* _Work to complete_:
Copy out all of the entries below, changing every "Instruction" to "Command" and keeping everything else the same.
· · · · · · ·
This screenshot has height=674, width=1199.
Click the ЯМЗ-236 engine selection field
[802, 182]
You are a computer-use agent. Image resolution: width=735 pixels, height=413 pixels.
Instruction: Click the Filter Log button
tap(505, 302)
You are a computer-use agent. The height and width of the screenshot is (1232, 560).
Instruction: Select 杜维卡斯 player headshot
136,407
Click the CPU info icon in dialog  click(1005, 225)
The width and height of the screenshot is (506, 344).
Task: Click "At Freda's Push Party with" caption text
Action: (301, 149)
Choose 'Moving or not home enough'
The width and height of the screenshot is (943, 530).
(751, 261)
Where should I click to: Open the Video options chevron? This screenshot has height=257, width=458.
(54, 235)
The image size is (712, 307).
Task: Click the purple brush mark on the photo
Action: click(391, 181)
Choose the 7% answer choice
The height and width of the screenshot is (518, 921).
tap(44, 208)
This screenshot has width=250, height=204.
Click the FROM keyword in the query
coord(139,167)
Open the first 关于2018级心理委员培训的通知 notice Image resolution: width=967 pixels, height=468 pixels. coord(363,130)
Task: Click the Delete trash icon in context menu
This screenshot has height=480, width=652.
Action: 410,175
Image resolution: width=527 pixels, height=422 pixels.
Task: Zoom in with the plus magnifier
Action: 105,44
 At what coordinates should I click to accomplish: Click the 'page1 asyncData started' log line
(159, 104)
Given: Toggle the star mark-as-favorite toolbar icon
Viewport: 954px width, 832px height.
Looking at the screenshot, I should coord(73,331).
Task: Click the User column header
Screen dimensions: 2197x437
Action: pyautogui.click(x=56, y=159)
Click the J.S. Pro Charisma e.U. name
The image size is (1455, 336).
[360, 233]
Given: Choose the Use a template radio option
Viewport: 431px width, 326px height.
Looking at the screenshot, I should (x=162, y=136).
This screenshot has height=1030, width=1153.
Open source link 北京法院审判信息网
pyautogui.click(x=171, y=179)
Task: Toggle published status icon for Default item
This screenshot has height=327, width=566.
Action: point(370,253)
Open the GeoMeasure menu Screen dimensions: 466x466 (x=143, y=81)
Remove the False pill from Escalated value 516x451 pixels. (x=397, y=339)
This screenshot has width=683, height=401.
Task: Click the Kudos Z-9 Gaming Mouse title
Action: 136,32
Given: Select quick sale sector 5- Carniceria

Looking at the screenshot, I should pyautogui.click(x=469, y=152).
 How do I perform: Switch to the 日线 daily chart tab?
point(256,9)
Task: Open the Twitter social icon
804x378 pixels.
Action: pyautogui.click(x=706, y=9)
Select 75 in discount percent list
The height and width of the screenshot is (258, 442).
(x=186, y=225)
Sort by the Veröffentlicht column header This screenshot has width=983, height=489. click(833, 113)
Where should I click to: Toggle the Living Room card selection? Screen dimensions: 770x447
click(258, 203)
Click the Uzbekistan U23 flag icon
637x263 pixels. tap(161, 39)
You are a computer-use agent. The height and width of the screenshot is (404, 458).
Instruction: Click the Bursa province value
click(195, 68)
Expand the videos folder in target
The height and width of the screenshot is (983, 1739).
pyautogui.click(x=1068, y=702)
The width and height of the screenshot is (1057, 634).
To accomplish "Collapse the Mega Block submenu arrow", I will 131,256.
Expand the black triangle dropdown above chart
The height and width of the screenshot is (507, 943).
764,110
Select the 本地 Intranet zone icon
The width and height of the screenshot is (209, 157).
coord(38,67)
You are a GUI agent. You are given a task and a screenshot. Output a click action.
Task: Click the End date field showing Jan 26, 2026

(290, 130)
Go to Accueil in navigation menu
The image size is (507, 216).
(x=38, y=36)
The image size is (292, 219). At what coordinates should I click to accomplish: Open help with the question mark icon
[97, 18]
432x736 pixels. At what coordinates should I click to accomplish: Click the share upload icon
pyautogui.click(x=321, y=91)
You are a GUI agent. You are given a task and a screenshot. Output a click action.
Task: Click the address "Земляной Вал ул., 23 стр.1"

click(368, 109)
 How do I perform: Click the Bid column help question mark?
· · · · · · ·
* _Exercise answer_:
This screenshot has height=674, width=1199.
Click the ЯМЗ-236 engine selection field
[802, 182]
You are a computer-use agent. Image resolution: width=735 pixels, height=413 pixels.
Command: Click the Filter Log button
tap(505, 302)
You are a computer-use agent. The height and width of the screenshot is (1232, 560).
Command: Select 杜维卡斯 player headshot
136,407
Click the CPU info icon in dialog  click(1005, 225)
The width and height of the screenshot is (506, 344).
Task: Click "At Freda's Push Party with" caption text
Action: (301, 149)
Choose 'Moving or not home enough'
The width and height of the screenshot is (943, 530).
(751, 261)
Where should I click to: Open the Video options chevron? This screenshot has height=257, width=458.
(54, 235)
The image size is (712, 307).
Task: Click the purple brush mark on the photo
Action: click(391, 181)
Choose the 7% answer choice
The height and width of the screenshot is (518, 921).
tap(44, 208)
This screenshot has width=250, height=204.
Click the FROM keyword in the query
coord(139,167)
Open the first 关于2018级心理委员培训的通知 notice Image resolution: width=967 pixels, height=468 pixels. coord(363,130)
Task: Click the Delete trash icon in context menu
This screenshot has height=480, width=652.
Action: 410,175
Image resolution: width=527 pixels, height=422 pixels.
Task: Zoom in with the plus magnifier
Action: 105,44
 At what coordinates should I click to accomplish: Click the 'page1 asyncData started' log line
(159, 104)
Given: Toggle the star mark-as-favorite toolbar icon
Viewport: 954px width, 832px height.
Looking at the screenshot, I should coord(73,331).
Task: Click the User column header
Screen dimensions: 2197x437
Action: pyautogui.click(x=56, y=159)
Click the J.S. Pro Charisma e.U. name
The image size is (1455, 336).
[360, 233]
Given: Choose the Use a template radio option
Viewport: 431px width, 326px height.
Looking at the screenshot, I should (x=162, y=136).
This screenshot has height=1030, width=1153.
Open source link 北京法院审判信息网
pyautogui.click(x=171, y=179)
Task: Toggle published status icon for Default item
This screenshot has height=327, width=566.
Action: point(370,253)
Open the GeoMeasure menu Screen dimensions: 466x466 (x=143, y=81)
Remove the False pill from Escalated value 516x451 pixels. (x=397, y=339)
This screenshot has width=683, height=401.
Task: Click the Kudos Z-9 Gaming Mouse title
Action: 136,32
Given: Select quick sale sector 5- Carniceria

Looking at the screenshot, I should pyautogui.click(x=469, y=152).
 How do I perform: Switch to the 日线 daily chart tab?
point(256,9)
Task: Open the Twitter social icon
804x378 pixels.
Action: pyautogui.click(x=706, y=9)
Select 75 in discount percent list
The height and width of the screenshot is (258, 442).
(x=186, y=225)
Sort by the Veröffentlicht column header This screenshot has width=983, height=489. click(833, 113)
Where should I click to: Toggle the Living Room card selection? Screen dimensions: 770x447
click(258, 203)
Click the Uzbekistan U23 flag icon
637x263 pixels. tap(161, 39)
You are a computer-use agent. The height and width of the screenshot is (404, 458).
Command: Click the Bursa province value
click(195, 68)
Expand the videos folder in target
The height and width of the screenshot is (983, 1739).
pyautogui.click(x=1068, y=702)
The width and height of the screenshot is (1057, 634).
To accomplish "Collapse the Mega Block submenu arrow", I will 131,256.
Expand the black triangle dropdown above chart
The height and width of the screenshot is (507, 943).
764,110
Select the 本地 Intranet zone icon
The width and height of the screenshot is (209, 157).
coord(38,67)
You are a GUI agent. You are given a task and a screenshot. Output a click action.
Task: Click the End date field showing Jan 26, 2026

(290, 130)
Go to Accueil in navigation menu
The image size is (507, 216).
(x=38, y=36)
The image size is (292, 219). At what coordinates should I click to accomplish: Open help with the question mark icon
[97, 18]
432x736 pixels. At what coordinates should I click to accomplish: Click the share upload icon
pyautogui.click(x=321, y=91)
You are a GUI agent. You are given a task and a screenshot. Output a click action.
Task: Click the address "Земляной Вал ул., 23 стр.1"

click(368, 109)
 How do I perform: Click the Bid column help question mark?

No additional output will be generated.